ELÍAS HABLA A LAS FAMILIAS
ELÍAS HABLA A LAS FAMILIAS
"A la verdad, Elías viene primero,
y restaurará todas las cosas" (Mat. 17:11).
La escena sucede unos nueve siglos antes de Cristo. La sequía y la hambruna se apoderan de la tierra. Casi todo el ganado está muerto. Miles de niños mueren de desnutrición y hambre. El rey Acab y su corte suben por la asoleada falda del Monte Carmelo. Cuatrocientos cincuenta profetas de Baal ocupan su lugar alrededor del altar de su dios. Muy cerca, detrás de ellos, debajo de los árboles ahora sin hojas de su bosquecillo, hay cuatrocientos profetas de Asera, rodeando la estatua sagrada de madera de su diosa de la fertilidad.
Enfrentando a esta impresionante comitiva hay un solo hombre, sencillamente vestido, de facciones rústicas. Su nombre, Elías, puesto por padres desconocidos de la provincia oriental de Galaad, significa "Jehová es mi Dios". Está de pie al lado de un derrumbado altar de doce piedras, donde años antes las familias acostumbraban adorar, antes que los altares de Baal se hicieran tan populares.
Elías habla, y su voz llega hasta los millares de Israel que se han congregado entre los riscos y en el valle más abajo. "¿Hasta cuándo claudicaréis vosotros entre dos pensamientos? Si Jehová es Dios, seguidle; y si Baal, id en pos de él" (‘ Rey. 18:21). La palabra Baal significa "señor". La religión de Baal, corrupta por la inmoralidad, por la embriaguez, por la grosera idolatría, negaba todo lo que Jehová ordenaba.
Los sacerdotes paganos construyeron un altar a Baal, y comienza una ceremonia impresionante y sofisticada. Pronuncian hermosas palabras a las que le siguen extáticos rituales. Nadie podría cuestionar que los devotos de Baal creen en su dios. En efecto, están dispuestos a derramar su propia sangre para probarlo. Pero, ¡no hay fuego, no hay poder!
¿No es acaso eso lo que ocurre cuando uno adora a otros dioses, aún a los dioses populares del siglo veinte? El hombre es una criatura adoradora. Siempre está adorando a alguien o al algo. Si no es al Dios verdadero, encontrará un sustituto, quizás él mismo.
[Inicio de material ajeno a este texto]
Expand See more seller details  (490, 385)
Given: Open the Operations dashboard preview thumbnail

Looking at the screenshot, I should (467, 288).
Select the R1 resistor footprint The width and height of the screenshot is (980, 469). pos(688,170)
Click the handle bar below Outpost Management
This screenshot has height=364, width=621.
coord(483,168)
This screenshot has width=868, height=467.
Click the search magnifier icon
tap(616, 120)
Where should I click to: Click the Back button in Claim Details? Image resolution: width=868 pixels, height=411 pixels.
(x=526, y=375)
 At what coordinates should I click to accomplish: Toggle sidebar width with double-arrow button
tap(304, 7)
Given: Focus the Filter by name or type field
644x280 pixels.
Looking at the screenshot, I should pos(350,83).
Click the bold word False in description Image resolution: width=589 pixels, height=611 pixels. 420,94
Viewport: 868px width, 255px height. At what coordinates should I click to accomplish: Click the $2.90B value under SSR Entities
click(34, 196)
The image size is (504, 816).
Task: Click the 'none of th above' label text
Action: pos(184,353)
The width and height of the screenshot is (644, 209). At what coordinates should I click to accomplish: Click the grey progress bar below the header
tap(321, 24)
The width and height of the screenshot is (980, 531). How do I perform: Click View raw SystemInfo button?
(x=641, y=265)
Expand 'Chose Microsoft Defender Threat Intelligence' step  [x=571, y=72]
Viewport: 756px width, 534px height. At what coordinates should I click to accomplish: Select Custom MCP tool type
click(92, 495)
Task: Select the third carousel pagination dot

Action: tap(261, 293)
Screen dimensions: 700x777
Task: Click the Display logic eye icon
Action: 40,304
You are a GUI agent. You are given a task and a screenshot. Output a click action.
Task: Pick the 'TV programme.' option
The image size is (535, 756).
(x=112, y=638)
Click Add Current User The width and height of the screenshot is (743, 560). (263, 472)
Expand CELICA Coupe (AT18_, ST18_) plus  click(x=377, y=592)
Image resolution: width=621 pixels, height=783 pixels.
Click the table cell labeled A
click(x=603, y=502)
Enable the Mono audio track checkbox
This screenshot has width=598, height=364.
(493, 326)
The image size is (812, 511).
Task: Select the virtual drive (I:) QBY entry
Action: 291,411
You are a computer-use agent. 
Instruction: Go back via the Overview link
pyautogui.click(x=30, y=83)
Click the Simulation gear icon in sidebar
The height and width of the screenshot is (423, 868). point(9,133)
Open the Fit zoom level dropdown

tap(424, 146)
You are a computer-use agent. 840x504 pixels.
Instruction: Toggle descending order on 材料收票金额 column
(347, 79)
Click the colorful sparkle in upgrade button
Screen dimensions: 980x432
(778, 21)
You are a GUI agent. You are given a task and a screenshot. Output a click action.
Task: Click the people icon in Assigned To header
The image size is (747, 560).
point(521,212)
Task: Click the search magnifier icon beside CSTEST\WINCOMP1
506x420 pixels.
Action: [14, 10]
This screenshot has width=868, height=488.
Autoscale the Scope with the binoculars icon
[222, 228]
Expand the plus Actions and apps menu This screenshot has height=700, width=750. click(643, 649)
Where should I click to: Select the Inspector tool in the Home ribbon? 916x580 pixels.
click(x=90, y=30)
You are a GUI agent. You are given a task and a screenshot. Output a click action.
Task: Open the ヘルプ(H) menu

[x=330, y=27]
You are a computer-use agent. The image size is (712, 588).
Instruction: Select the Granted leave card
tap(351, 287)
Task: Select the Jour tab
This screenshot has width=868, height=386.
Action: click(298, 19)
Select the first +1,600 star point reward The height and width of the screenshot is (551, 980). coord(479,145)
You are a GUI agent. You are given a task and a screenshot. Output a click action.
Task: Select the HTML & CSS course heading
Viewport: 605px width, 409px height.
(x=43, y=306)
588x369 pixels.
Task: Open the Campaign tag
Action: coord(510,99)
Luego de una seis horas de invocar a Baal, saltando sobre el altar, y cortándose con cuchillos, el silencio desciende sobre la montaña. Los profetas de Baal están afónicos, sangrando y agotados. Todavía no hay fuego, no hay señal de que su dios los esté escuchando. Se retiran de la competencia.
A la hora del sacrificio vespertino, Elías se adelanta. Al observar a la mayor parte de los israelitas, sus ojos parecen penetrar sus almas. Lee en sus rostros las trágicas historias de los que buscaron la felicidad en otros altares, que adoraron el dinero, la lujuria, el prestigio, el placer. Ve los brazos sin hijos de las madres que sacrificaron ante dioses paganos las vidas de sus hijos a cambio de una "buena vida", según pensaban. Sus ojos se encuentran con los de los matrimonios rotos y los corazones rotos que llenan el país por todas partes.
Su gran corazón está lleno de amor por este pueblo engañado. Extiende sus brazos, invitándolos a acercarse a él. "Y todo el pueblo se le acercó; y él arregló el altar de Jehová que estaba arruinado" (v. 30). El camino de vuelta a Dios comienza siempre con la reparación del altar abandonado. Elías no construye un altar de la manera que quiere o se le ocurre, lo construye de acuerdo con las instrucciones que Dios mismo había dado cientos de años antes. Y erige el "altar en el nombre de Jehová" (v. 32). La depravación moral del pueblo, la desenfrenada desconsideración por los demás, el quebrantamiento de los mandamientos, se produce porque el pueblo no ha buscado a Dios como su primera prioridad, no ha buscado una amistad con Él. Exactamente donde había comenzado la ruina, comienza Elías el retorno.
¿No le parece que ahora es el momento de atender el mensaje de Elías y reconstruir el altar familiar para que se produzca una armonía de los corazones dentro del hogar?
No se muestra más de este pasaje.